愛していると言ってくれ
うららかなお天気の日に子どもと天王寺をぷらぷらと散歩していたら、わたしたちの後ろを、ことばをオウム返しして遊ぶパパさんと娘さん(推定4歳)が仲睦まじく歩いていた。
パパ:「ラッキーパパー」 娘:「らっきぃぱぱぁー」
パパ:「センキューパパー」 娘:「せんきゅうぱぱぁー」
パパさんのことばを娘さんがキャッキャッと楽しそうにマネしていた。
が、パパさんが「だいすきパパー」と言ったとたん娘さんは無言になった。パパさんが「だいすきパパー」「だいすきパパー」と繰り返すも、娘さんは無言のままだった。

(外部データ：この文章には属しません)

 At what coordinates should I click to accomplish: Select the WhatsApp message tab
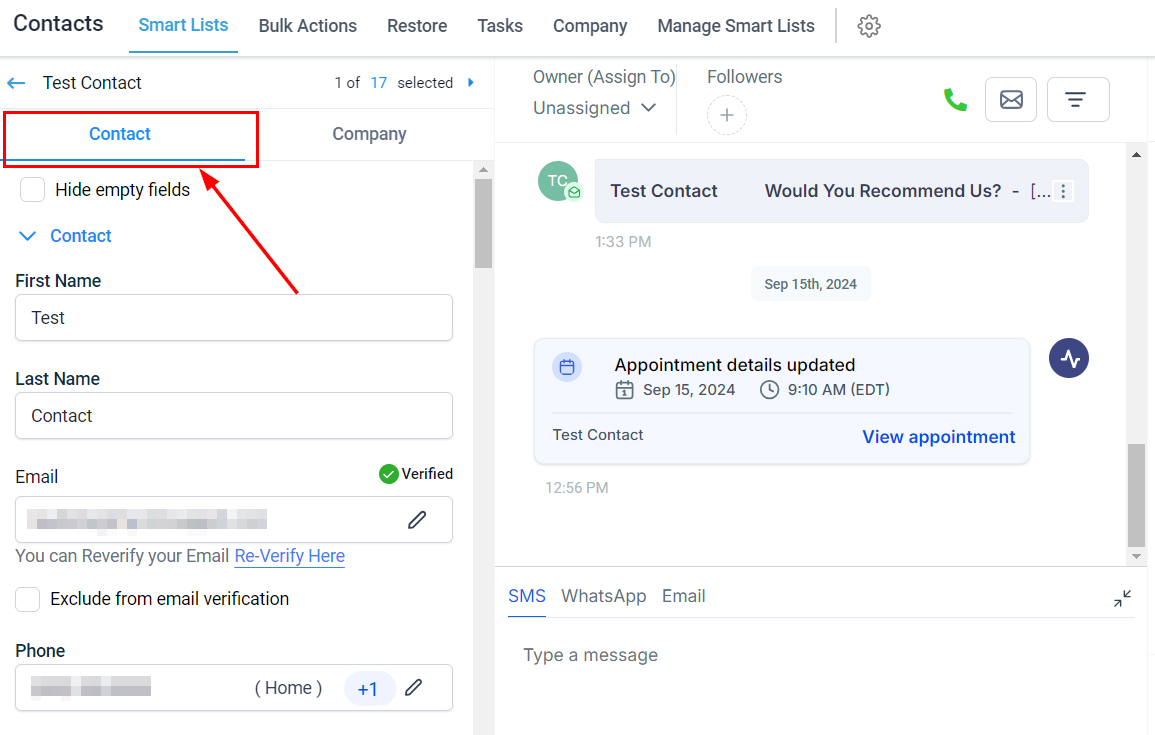click(603, 596)
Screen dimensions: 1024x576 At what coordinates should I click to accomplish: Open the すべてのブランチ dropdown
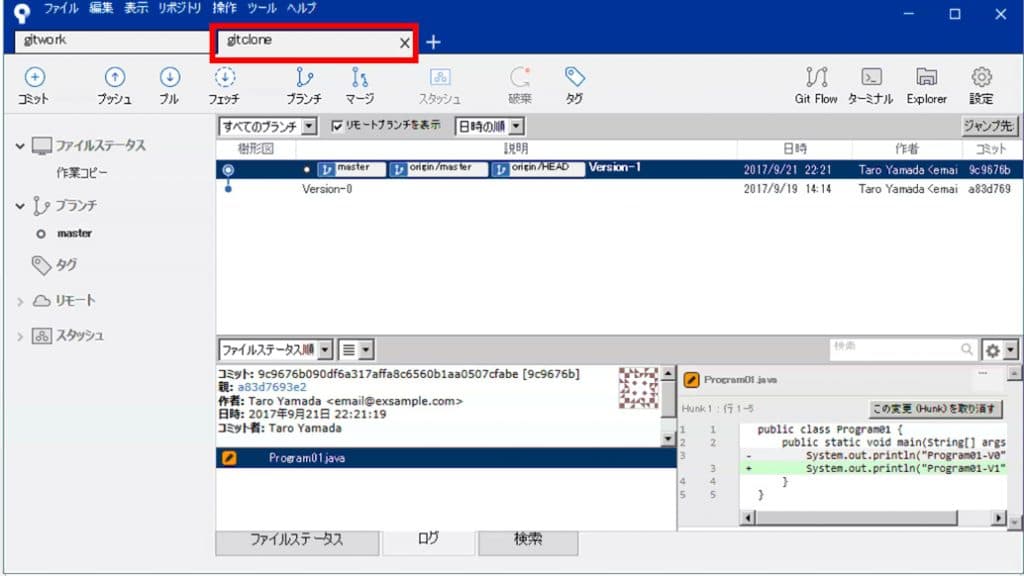click(267, 125)
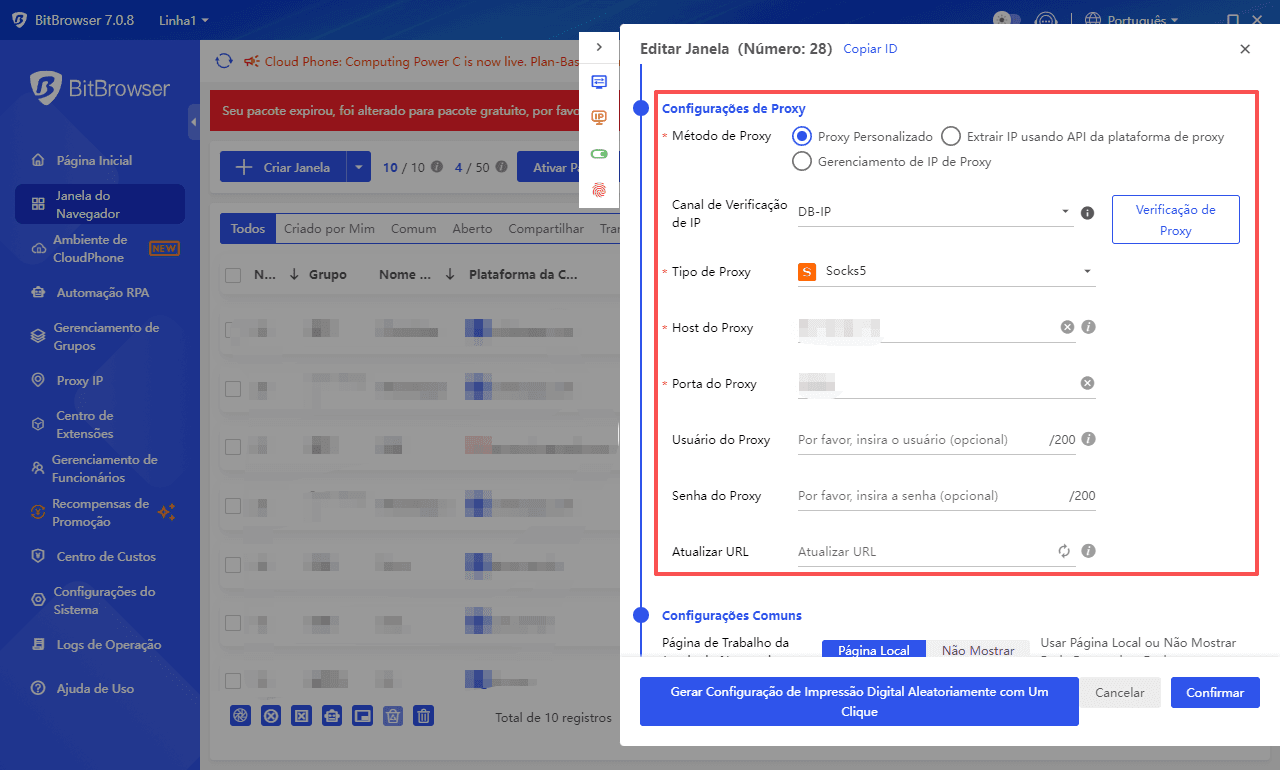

「だいすきパパーって言ってるよ、言ってるよーーー」とパパさんの願い虚しく、娘さんは黙ったままだった。しばらくしてパパさんと娘さんは道を曲がり、わたしたちから遠ざかっていった。
あんなに幼いのに落としどころを心得ているとは。最近の若者はおそろしいなと感心していたら「ああいうことばは言わせるんじゃなくて、自然に言ってもらうべきやんね」とわが子がボソリと正論を述べた。
ちがうぞわが子よ。パパさんはかわいい娘に愛していると言ってもらいたいだけなのだ。その姿がどんなにダサくてもだ。たしかにちょっとカッコわるいなと母も思ったけれど。
パパさんはあの後、ちゃんと「だいすきパパ」と言ってもらえたのだろうか。言ってもらえていたらいいなと思うし、でもやっぱり娘さんにはニヤリと笑って黙ったままでいてほしい、と思わなくも、ない。